Streams
How Streamflow streams work on-chain - account structure, the lock/vesting distinction, and how the protocol classifies them at runtime.
On-chain structure
A Streamflow stream is a pair of on-chain accounts: a metadata account that holds stream parameters, and an escrow token account that holds the locked tokens. The metadata account's public key is the stream ID - save it after creation.
Two stream types
| Type | Release pattern | Functions |
|---|---|---|
| Lock | All-at-once at unlockDate | createLock, createLockBatch |
| Vesting | Gradual per-period release | createVesting, createVestingBatch |
Both types use the same underlying on-chain account structure. The difference is in how the protocol parameters are set - specifically cliffAmount, amountPerPeriod, and period.
Lock internals
The on-chain protocol has only one stream account type - there is no separate "lock" account. A lock is a vesting stream configured so that all tokens become claimable at a single point in time (unlockDate), with no gradual release.
buildLockParams() achieves this by setting three synthetic parameters:
cliffAmount = total - 1- releases nearly the entire amount at the cliff date (unlockDate), so the recipient can claim everything at onceamountPerPeriod = BN(1)- the protocol requires a non-zero periodic amount; this dust value makes the remaining 1 unit available immediately after the cliff (givenperiod = 1)period = 1- the shortest possible period, so the dust release resolves immediately after the cliff
The result: unlockDate is the cliff, the cliff releases total - 1 tokens, and the remaining 1 unit becomes available right after.

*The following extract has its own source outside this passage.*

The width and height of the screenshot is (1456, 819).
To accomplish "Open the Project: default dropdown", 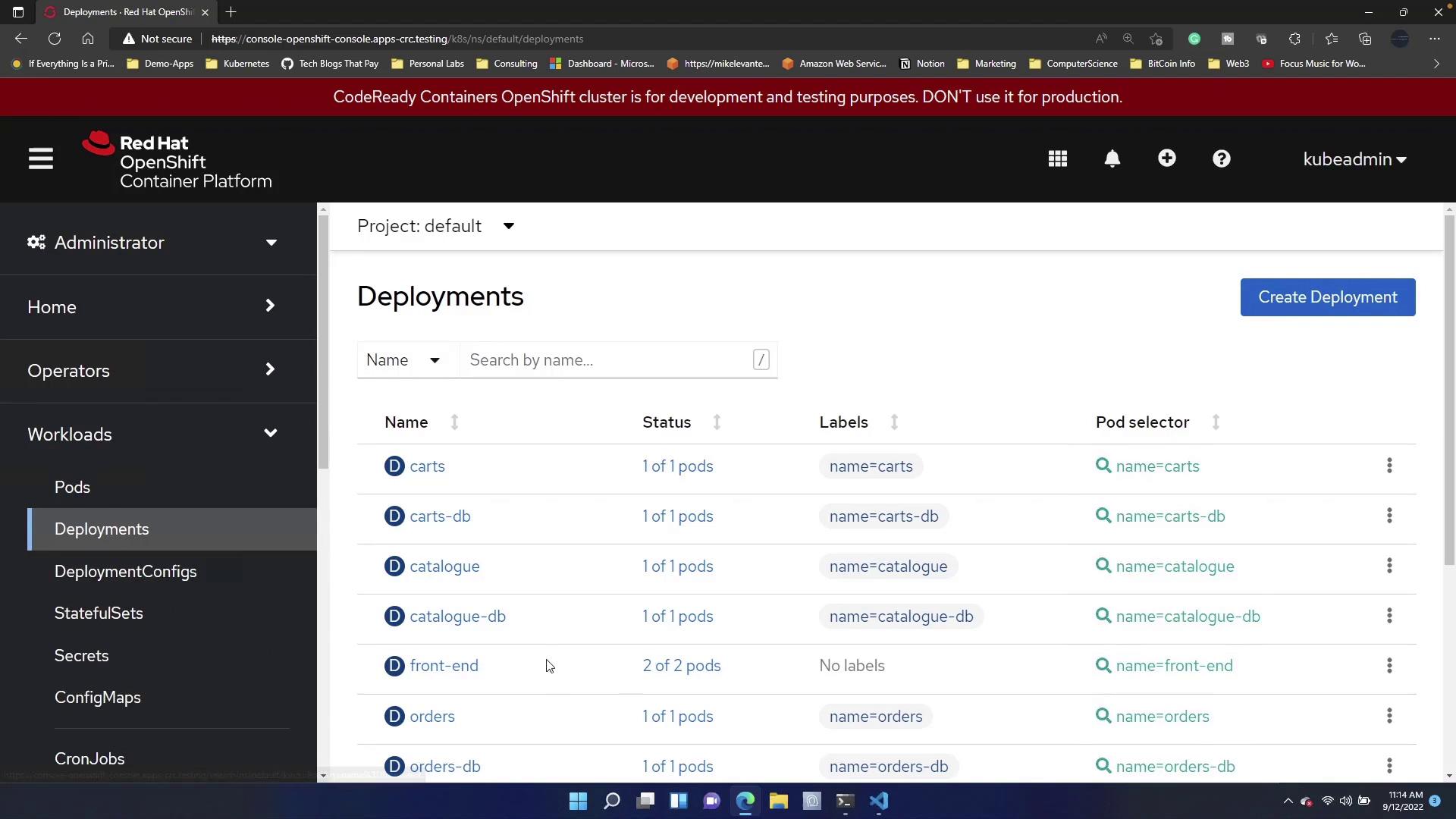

To the recipient, this is indistinguishable from a full all-at-once unlock.
Stream classification
The protocol does not store a stream type field on-chain. Instead, it derives the type at runtime using isTokenLock().
A stream is classified as a Lock when ALL of the following are true:
- All mutability flags are
false:canTopup,automaticWithdrawal,cancelableBySender,cancelableByRecipient,transferableBySender cliffAmount >= depositedAmount - 1
A stream is classified as Vesting when any of the above conditions are not met - at least one flag is true, or the cliff amount is meaningfully below the total deposited.
The cliff condition is the easy one to accidentally trigger. A vesting stream with a very large cliffAmount (within 1 of the total) will silently reclassify as a Lock if all flags are false, and be charged lock fee rates instead of vesting rates. Keep cliffAmount well below the total, or set at least one flag to true.